Element lookup records
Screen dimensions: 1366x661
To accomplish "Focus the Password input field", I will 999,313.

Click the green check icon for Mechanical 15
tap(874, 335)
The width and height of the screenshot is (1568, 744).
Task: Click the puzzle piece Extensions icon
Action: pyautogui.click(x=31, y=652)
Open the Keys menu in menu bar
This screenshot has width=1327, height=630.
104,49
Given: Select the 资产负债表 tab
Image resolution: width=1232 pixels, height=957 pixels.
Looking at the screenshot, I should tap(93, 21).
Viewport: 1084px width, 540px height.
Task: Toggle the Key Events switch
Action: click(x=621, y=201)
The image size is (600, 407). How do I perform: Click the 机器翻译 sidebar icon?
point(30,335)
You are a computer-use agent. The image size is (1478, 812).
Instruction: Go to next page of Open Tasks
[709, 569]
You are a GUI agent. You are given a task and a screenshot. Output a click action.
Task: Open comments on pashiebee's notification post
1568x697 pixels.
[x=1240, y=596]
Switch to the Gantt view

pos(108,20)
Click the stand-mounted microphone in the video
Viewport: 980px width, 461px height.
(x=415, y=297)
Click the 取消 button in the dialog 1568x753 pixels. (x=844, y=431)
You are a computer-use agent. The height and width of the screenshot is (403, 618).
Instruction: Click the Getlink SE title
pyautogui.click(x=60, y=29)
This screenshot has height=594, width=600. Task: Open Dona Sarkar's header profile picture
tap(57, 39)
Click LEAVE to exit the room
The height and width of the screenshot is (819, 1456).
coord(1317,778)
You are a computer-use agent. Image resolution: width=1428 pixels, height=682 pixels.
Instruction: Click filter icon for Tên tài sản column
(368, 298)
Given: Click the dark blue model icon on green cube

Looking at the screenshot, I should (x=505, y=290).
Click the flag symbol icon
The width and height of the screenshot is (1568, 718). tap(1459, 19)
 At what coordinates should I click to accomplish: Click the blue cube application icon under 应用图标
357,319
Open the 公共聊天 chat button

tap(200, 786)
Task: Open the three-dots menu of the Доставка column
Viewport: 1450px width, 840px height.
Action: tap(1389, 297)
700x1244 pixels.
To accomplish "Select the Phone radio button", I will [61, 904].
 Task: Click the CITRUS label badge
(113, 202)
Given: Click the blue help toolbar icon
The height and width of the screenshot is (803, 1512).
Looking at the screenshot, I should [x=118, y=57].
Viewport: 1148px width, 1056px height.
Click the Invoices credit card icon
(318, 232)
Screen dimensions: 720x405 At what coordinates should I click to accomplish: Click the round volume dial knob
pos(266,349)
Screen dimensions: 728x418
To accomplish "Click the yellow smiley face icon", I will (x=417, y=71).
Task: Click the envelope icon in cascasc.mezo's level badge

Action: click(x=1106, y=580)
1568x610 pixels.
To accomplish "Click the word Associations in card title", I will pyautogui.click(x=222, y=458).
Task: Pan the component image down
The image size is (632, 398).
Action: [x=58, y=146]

• EXERCISE DIRECTIONS
Output every line of the records above as a JSON list of strings, one string per line, skipping blank lines.

• RESULT OF THIS EXERCISE
[
  "Screen dimensions: 1366x661",
  "To accomplish \"Focus the Password input field\", I will 999,313.",
  "Click the green check icon for Mechanical 15",
  "tap(874, 335)",
  "The width and height of the screenshot is (1568, 744).",
  "Task: Click the puzzle piece Extensions icon",
  "Action: pyautogui.click(x=31, y=652)",
  "Open the Keys menu in menu bar",
  "This screenshot has width=1327, height=630.",
  "104,49",
  "Given: Select the 资产负债表 tab",
  "Image resolution: width=1232 pixels, height=957 pixels.",
  "Looking at the screenshot, I should tap(93, 21).",
  "Viewport: 1084px width, 540px height.",
  "Task: Toggle the Key Events switch",
  "Action: click(x=621, y=201)",
  "The image size is (600, 407). How do I perform: Click the 机器翻译 sidebar icon?",
  "point(30,335)",
  "You are a computer-use agent. The image size is (1478, 812).",
  "Instruction: Go to next page of Open Tasks",
  "[709, 569]",
  "You are a GUI agent. You are given a task and a screenshot. Output a click action.",
  "Task: Open comments on pashiebee's notification post",
  "1568x697 pixels.",
  "[x=1240, y=596]",
  "Switch to the Gantt view",
  "pos(108,20)",
  "Click the stand-mounted microphone in the video",
  "Viewport: 980px width, 461px height.",
  "(x=415, y=297)",
  "Click the 取消 button in the dialog 1568x753 pixels. (x=844, y=431)",
  "You are a computer-use agent. The height and width of the screenshot is (403, 618).",
  "Instruction: Click the Getlink SE title",
  "pyautogui.click(x=60, y=29)",
  "This screenshot has height=594, width=600. Task: Open Dona Sarkar's header profile picture",
  "tap(57, 39)",
  "Click LEAVE to exit the room",
  "The height and width of the screenshot is (819, 1456).",
  "coord(1317,778)",
  "You are a computer-use agent. Image resolution: width=1428 pixels, height=682 pixels.",
  "Instruction: Click filter icon for Tên tài sản column",
  "(368, 298)",
  "Given: Click the dark blue model icon on green cube",
  "Looking at the screenshot, I should (x=505, y=290).",
  "Click the flag symbol icon",
  "The width and height of the screenshot is (1568, 718). tap(1459, 19)",
  " At what coordinates should I click to accomplish: Click the blue cube application icon under 应用图标",
  "357,319",
  "Open the 公共聊天 chat button",
  "tap(200, 786)",
  "Task: Open the three-dots menu of the Доставка column",
  "Viewport: 1450px width, 840px height.",
  "Action: tap(1389, 297)",
  "700x1244 pixels.",
  "To accomplish \"Select the Phone radio button\", I will [61, 904].",
  " Task: Click the CITRUS label badge",
  "(113, 202)",
  "Given: Click the blue help toolbar icon",
  "The height and width of the screenshot is (803, 1512).",
  "Looking at the screenshot, I should [x=118, y=57].",
  "Viewport: 1148px width, 1056px height.",
  "Click the Invoices credit card icon",
  "(318, 232)",
  "Screen dimensions: 720x405 At what coordinates should I click to accomplish: Click the round volume dial knob",
  "pos(266,349)",
  "Screen dimensions: 728x418",
  "To accomplish \"Click the yellow smiley face icon\", I will (x=417, y=71).",
  "Task: Click the envelope icon in cascasc.mezo's level badge",
  "Action: click(x=1106, y=580)",
  "1568x610 pixels.",
  "To accomplish \"Click the word Associations in card title\", I will pyautogui.click(x=222, y=458).",
  "Task: Pan the component image down",
  "The image size is (632, 398).",
  "Action: [x=58, y=146]"
]